The bank stashed away another £1.45bn between October and December to cover these costs, forcing pre-tax profits 8% lower to £2.1bn and taking total PPI provisions to-date to a colossal £7.4bn.

On top of this, Barclays has decided to offload its 62.3% stake in Barclays Africa Group during the next few years to help it meet its colossal misconduct costs.

On the right track

While it’s true this significantly reduces Barclays’ potential rewards from lucrative emerging markets, the move will allow the bank to concentrate on maximising returns from its core operations.

Fresh restructuring in line with ‘ringfencing’ requirements will see the bank split into two divisions — Barclays UK for its British retail customers and Barclays Corporate & International, which will house the company’s investment banking division.

Barclays noted that these new units would have generated “double-digit returns on tangible equity on a proforma adjusted basis” last year and expects them to command solid investment grade credit ratings.
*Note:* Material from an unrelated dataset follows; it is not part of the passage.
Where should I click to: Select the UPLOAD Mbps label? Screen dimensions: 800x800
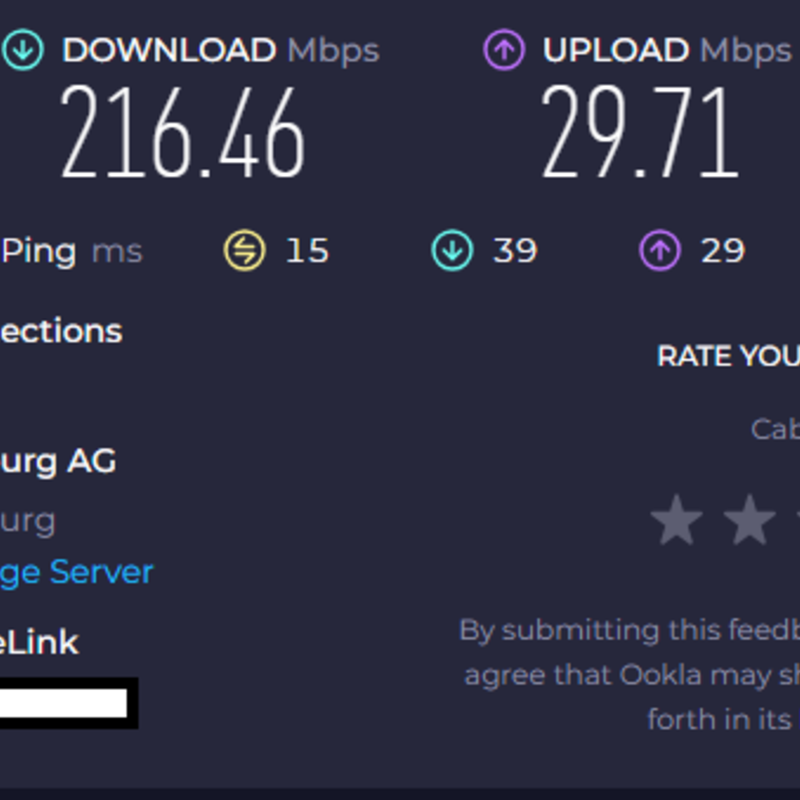(x=666, y=51)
Meanwhile, Barclays’ ongoing cost-reduction programme also continues to make the bank a leaner earnings-generating machine for the years ahead. Operating expenses excluding restructuring costs fell 4% in 2015, to £16.2bn.

Risk vs reward

So while Barclays still has plenty of work ahead to convince investors it’s on the right track, I believe that the risks facing the business are currently baked-into the share price.

The City expects Barclays to enjoy a 40% earnings rise in 2016, resulting in a P/E rating of just 7.3 times — any reading below 10 times is widely considered tremendous value. And this figure moves to just 6.3 times for next year amid predictions of a 14% bottom-line bounce.

Furthermore, the bank said that “we expect to pay out a significant proportion of earnings in dividends to shareholders over time” following this week’s cut.

The unexpected nature of this week’s dividend reduction will make many investors suspicious over such a statement, naturally. But I believe the prospect of terrific profits growth and a steady reduction in fines should indeed make Barclays a lucrative dividend play for long-term investors.

Royston Wild has no position in any shares mentioned. The Motley Fool UK has recommended Barclays. We Fools don't all hold the same opinions, but we all believe that considering a diverse range of insights makes us better investors.

More on Investing Articles

Middle aged businesswoman using laptop while working from home
Investing Articles

Is Legal & General a top bargain after its 8% share price drop?

Looking for brilliant dividend shares to buy on the cheap? Royston Wild takes a look at Legal & General following…

Read more »

Silhouette of a bull standing on top of a landscape with the sun setting behind it
Investing Articles

Up 19% in a day, is there more to come from the surging Diploma share price?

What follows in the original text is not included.